Similarly, anxiety treatments also include CBT, hypnotherapy, and antidepressants.
As these treatments target your nervous system, they have the potential to treat both your IBS and anxiety.
Tricyclic antidepressants and selective serotonin reuptake inhibitors (SSRIs) are commonly prescribed to help both your anxiety and IBS at the same time.
Tricyclic antidepressants: A 2015 study assessing several clinical trials found tricyclic antidepressants improved IBS symptoms overall compared to other antidepressants, and these could be a good first option to try.
Tricyclics, such as Desipramine (Norpramin) or Nortriptyline (Pamelor), may help with your abdominal pain and tend to work best for those with diarrhea-predominant IBS (IBS-D). Just keep in mind that there are known side effects with tricyclics like difficulty sleeping and urinating, dizziness, sexual challenges, and a dry mouth.
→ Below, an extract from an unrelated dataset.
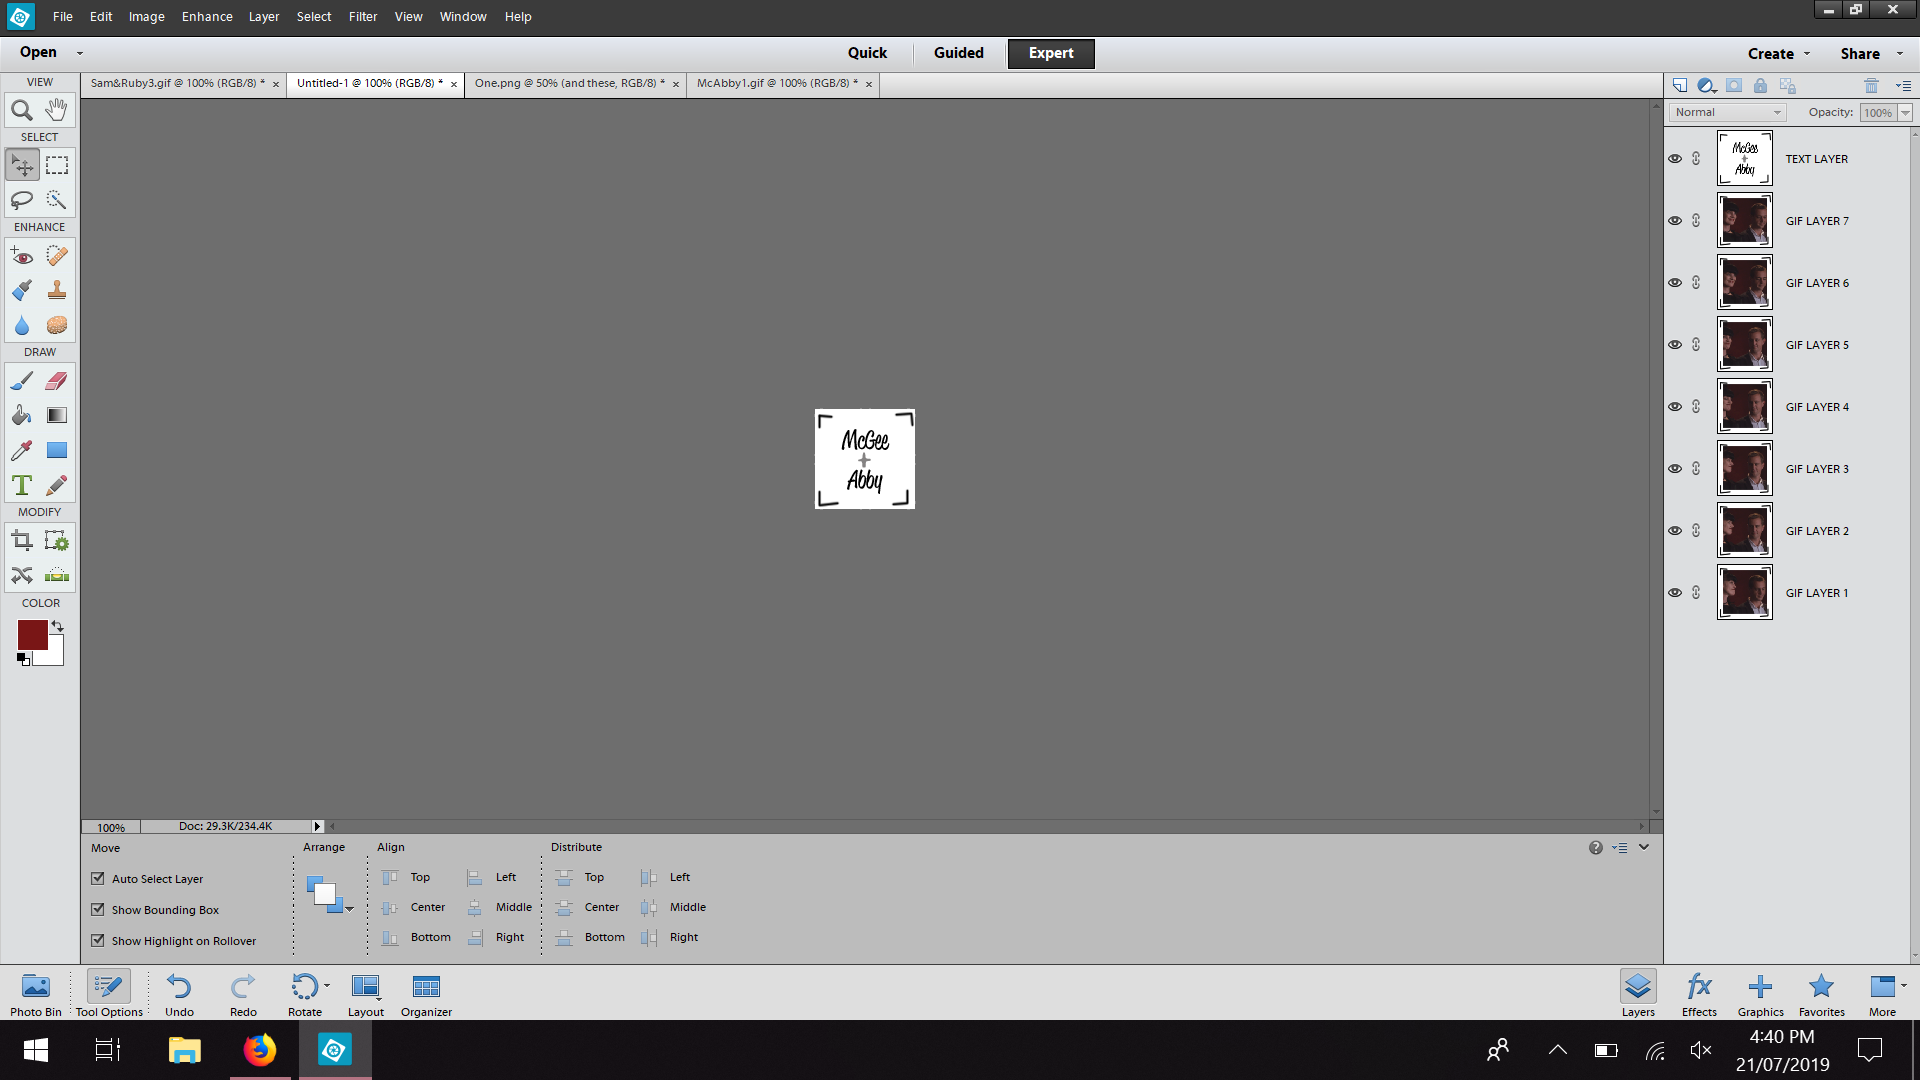Expand the layer Opacity dropdown
This screenshot has width=1920, height=1080.
click(1905, 112)
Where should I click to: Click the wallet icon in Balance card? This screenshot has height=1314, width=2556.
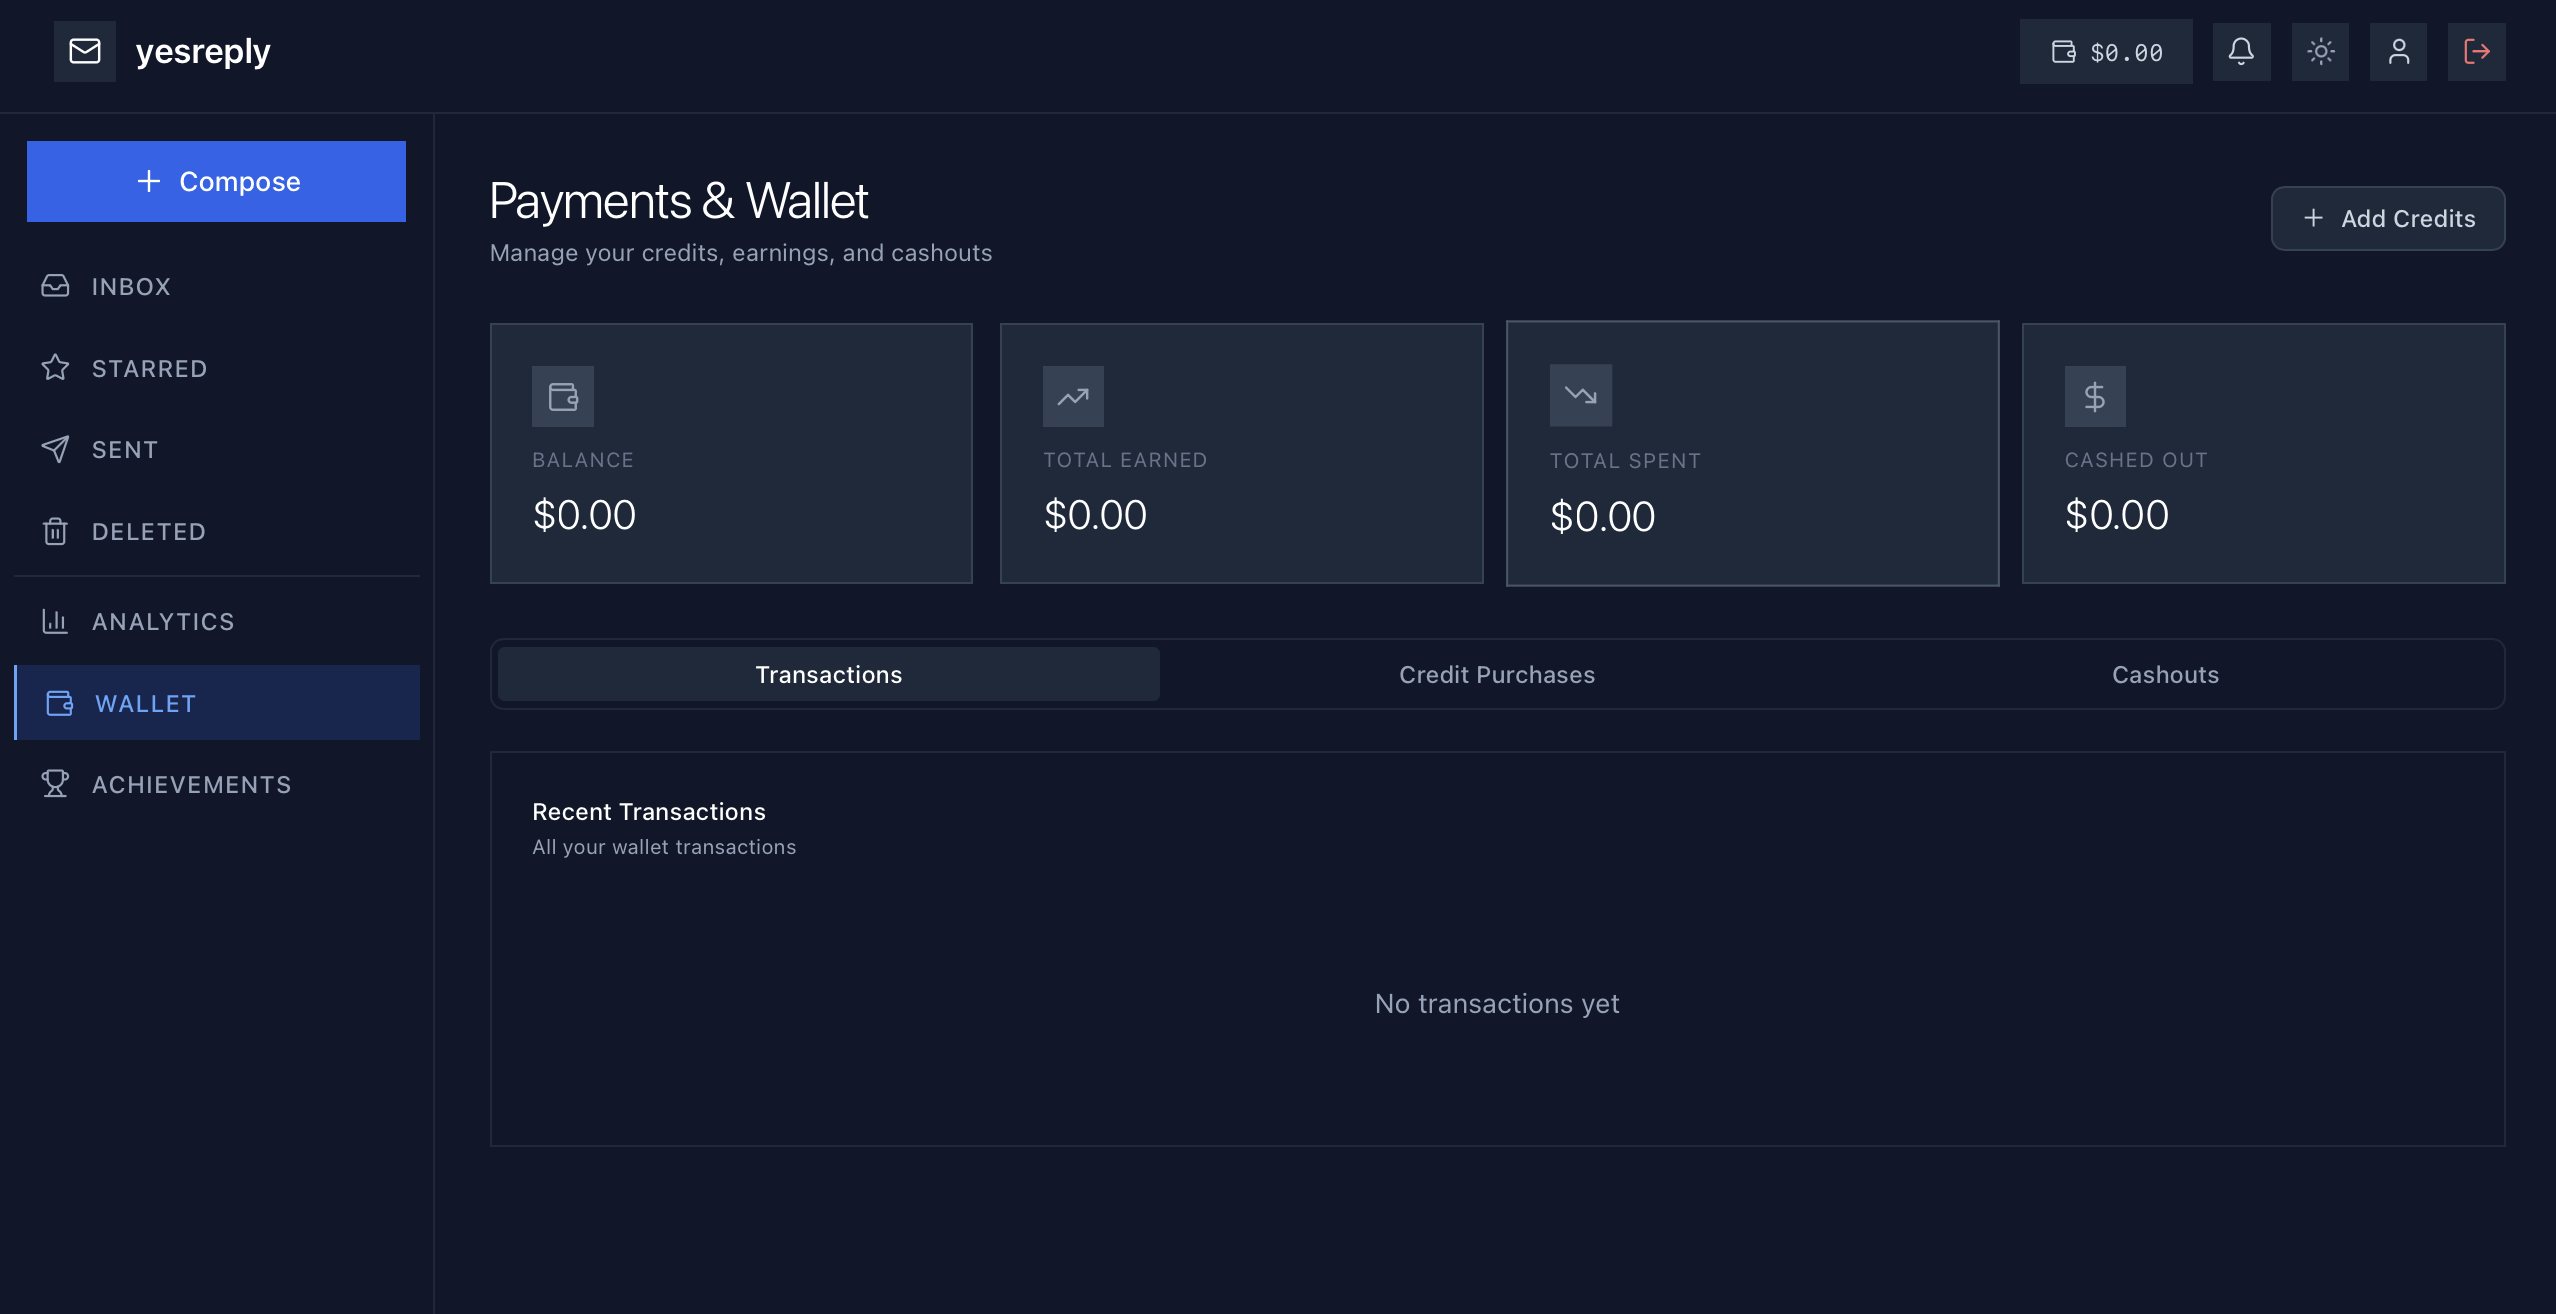563,397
SSRIs: While there isn’t as much research supporting SSRIs as a treatment for IBS and anxiety, they have been effective for some people and have fewer side effects. If you have constipation-predominant IBS (IBS-C), speak with your doctor to see if these are a good option for you.
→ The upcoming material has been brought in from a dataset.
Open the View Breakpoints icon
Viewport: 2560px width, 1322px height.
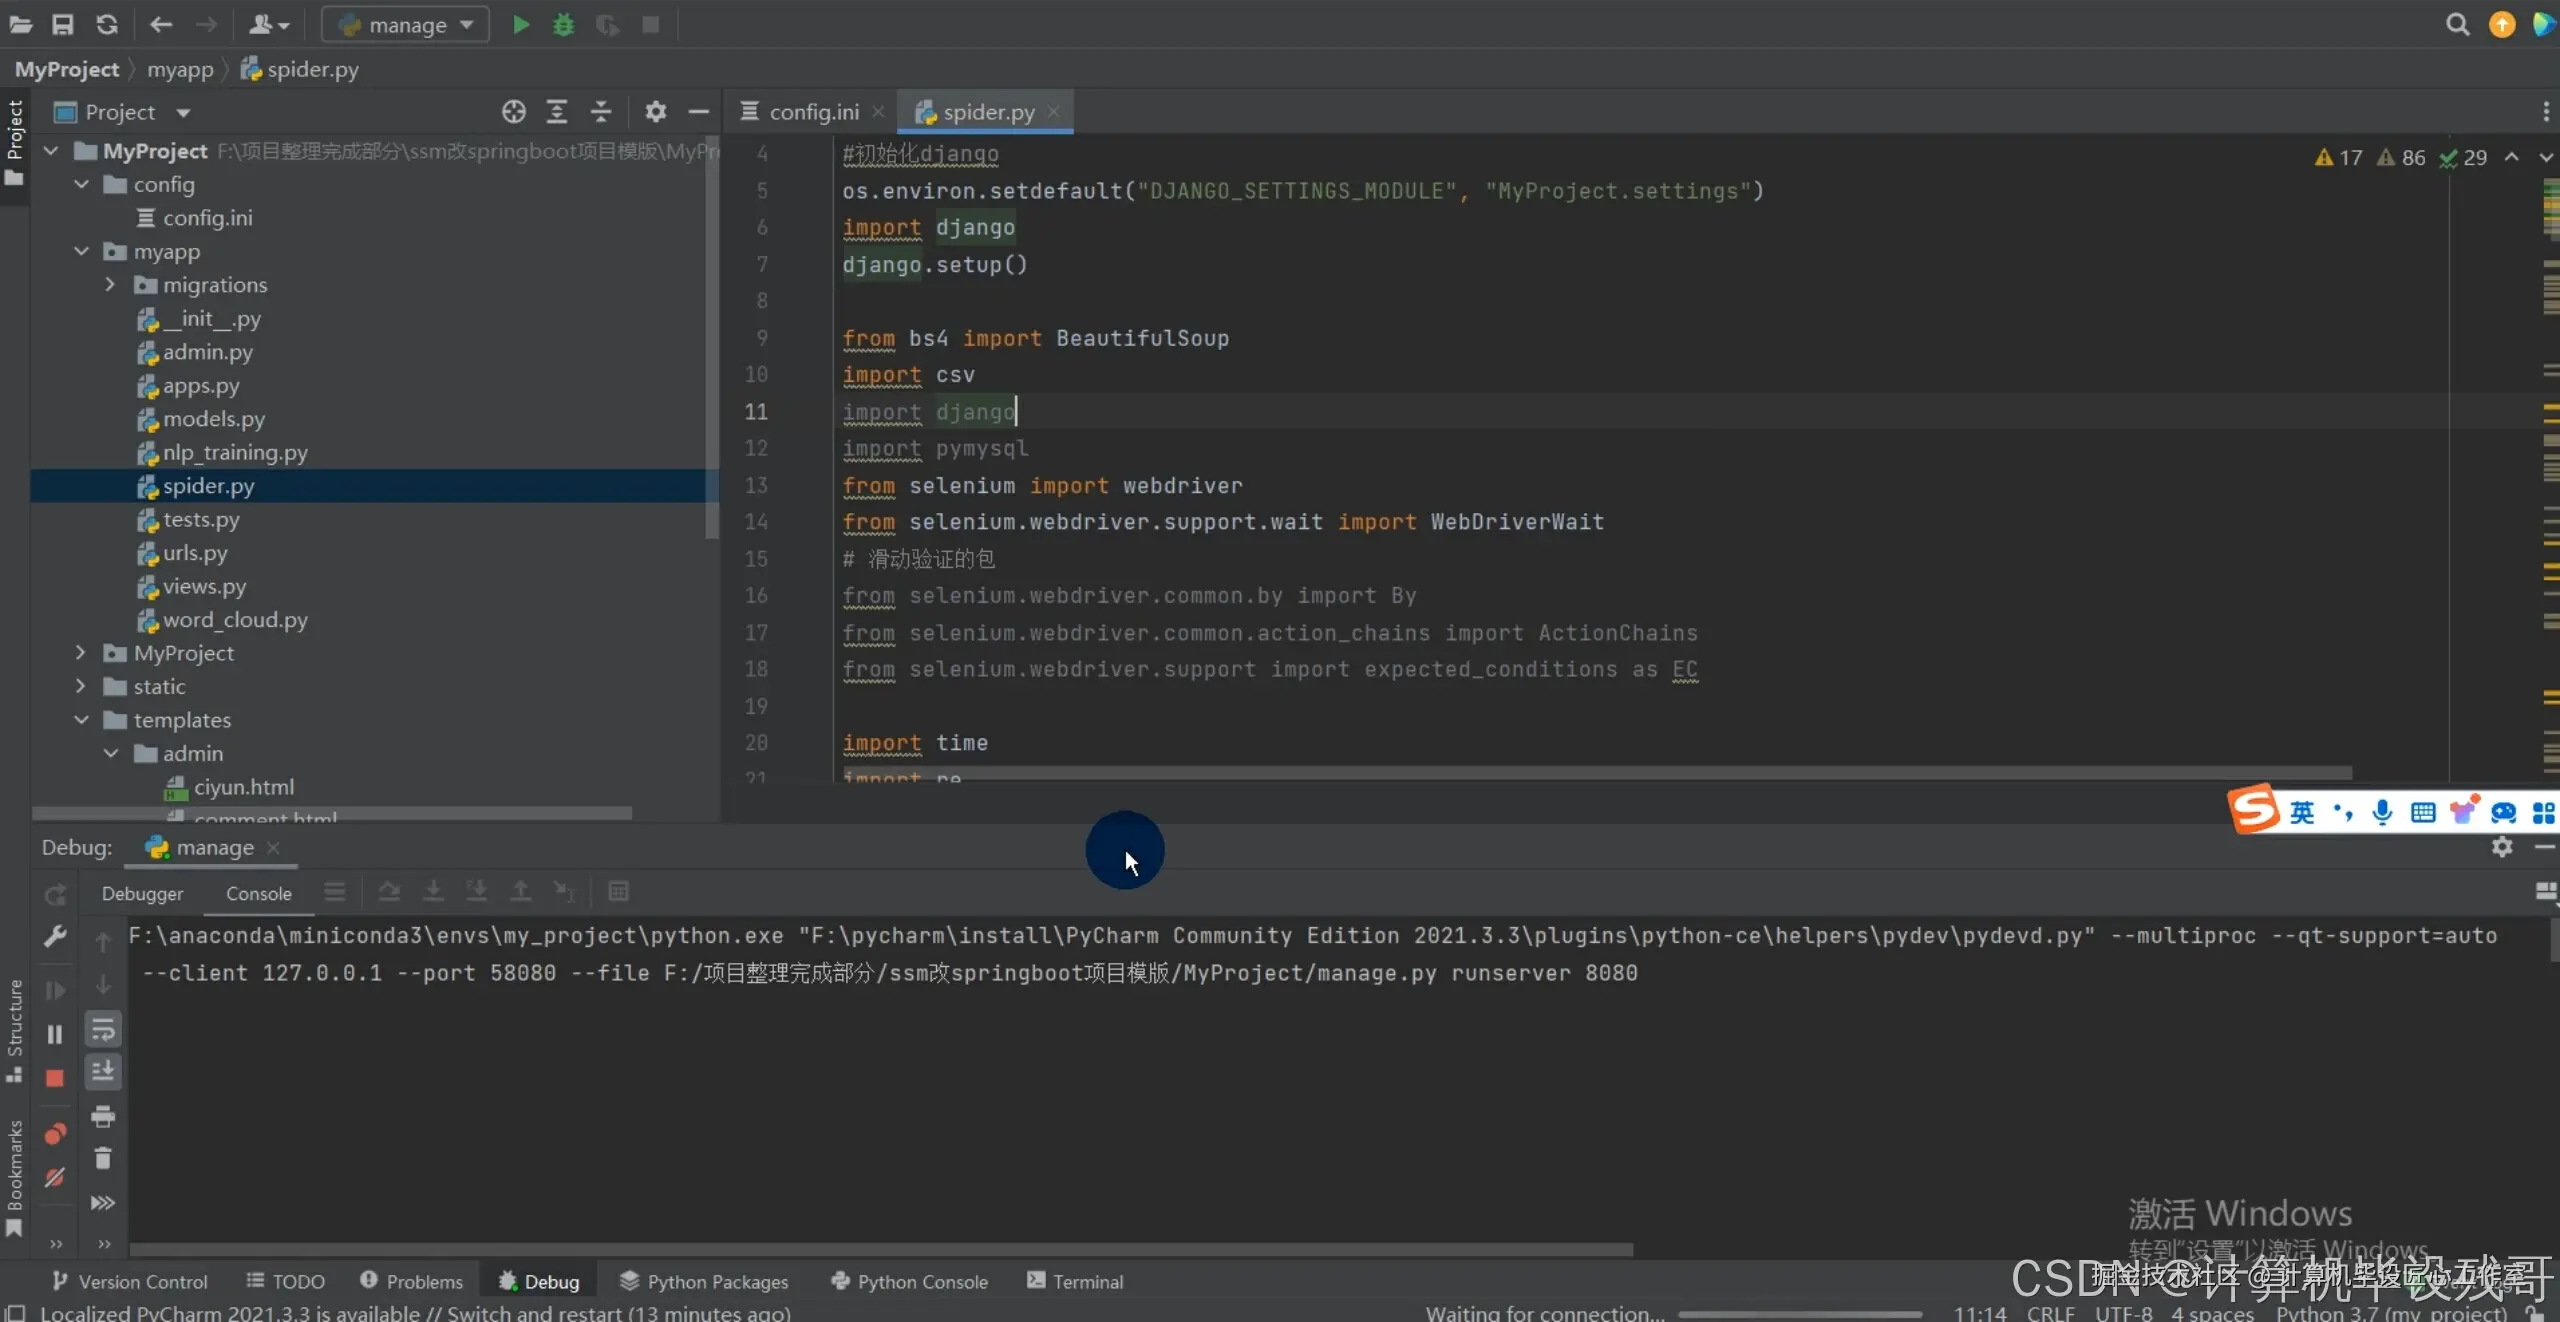click(55, 1133)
Research has shown how hypnotherapy can improve your IBS symptoms—one study demonstrated how six weeks of hypnotherapy decreased IBS symptoms in 70% of people, making it equally as effective as the low FODMAP diet.
While there is research about how hypnotherapy can contribute to reducing anxiety, it’s generally not considered a treatment for mood disorders. Instead, it’s an aid to psychotherapy.
The hypnotic process involves reaching a state of deep relaxation. It allows you to probe more deeply into thoughts hidden from your conscious mind, teaching you coping skills through experiential learning.
CBT is a type of talk therapy that treats both anxiety disorders and IBS by teaching you techniques and strategies to manage your condition.
Cognitive restructuring is one such technique that helps you end obsessive thought patterns related to your IBS. It helps grow your awareness of your distorted thinking, which could lead to reduced symptoms.
You’ll also be taught how to put relaxation strategies in place through CBT, such as diaphragmatic breathing. This technique activates your parasympathetic nervous system (the system responsible for controlling your body’s ability to relax), and it helps promote normal digestion and fewer gastrointestinal symptoms.
Low FODMAP diet for IBS
Fermentable oligosaccharides, disaccharides, monosaccharides, and polyols, better known as FODMAPs, are carbohydrates that may be making your IBS symptoms worse. Foods high in FODMAPs ferment more quickly in your oversensitive gut, leading to increased gas in your intestines, as well as abdominal pain and bloating.
There’s evidence that switching to a low FODMAP diet can reduce your symptoms significantly. This in turn can benefit your anxiety as it can reduce your anxious, obsessive thoughts about your gut.
The Wrap Up
The connection between anxiety and IBS is complex, and both conditions can be incredibly frustrating and painful. The impact on your overall quality of life can be significant. Often
anxious feelings arise from unwanted sensations in your GI tract and from the fear of a flare-up. The gut-brain axis contributes to how your anxiety influences your IBS and vice versa. Treatments to help manage both conditions include hypnotherapy, CBT, antidepressants, and a low FODMAP diet.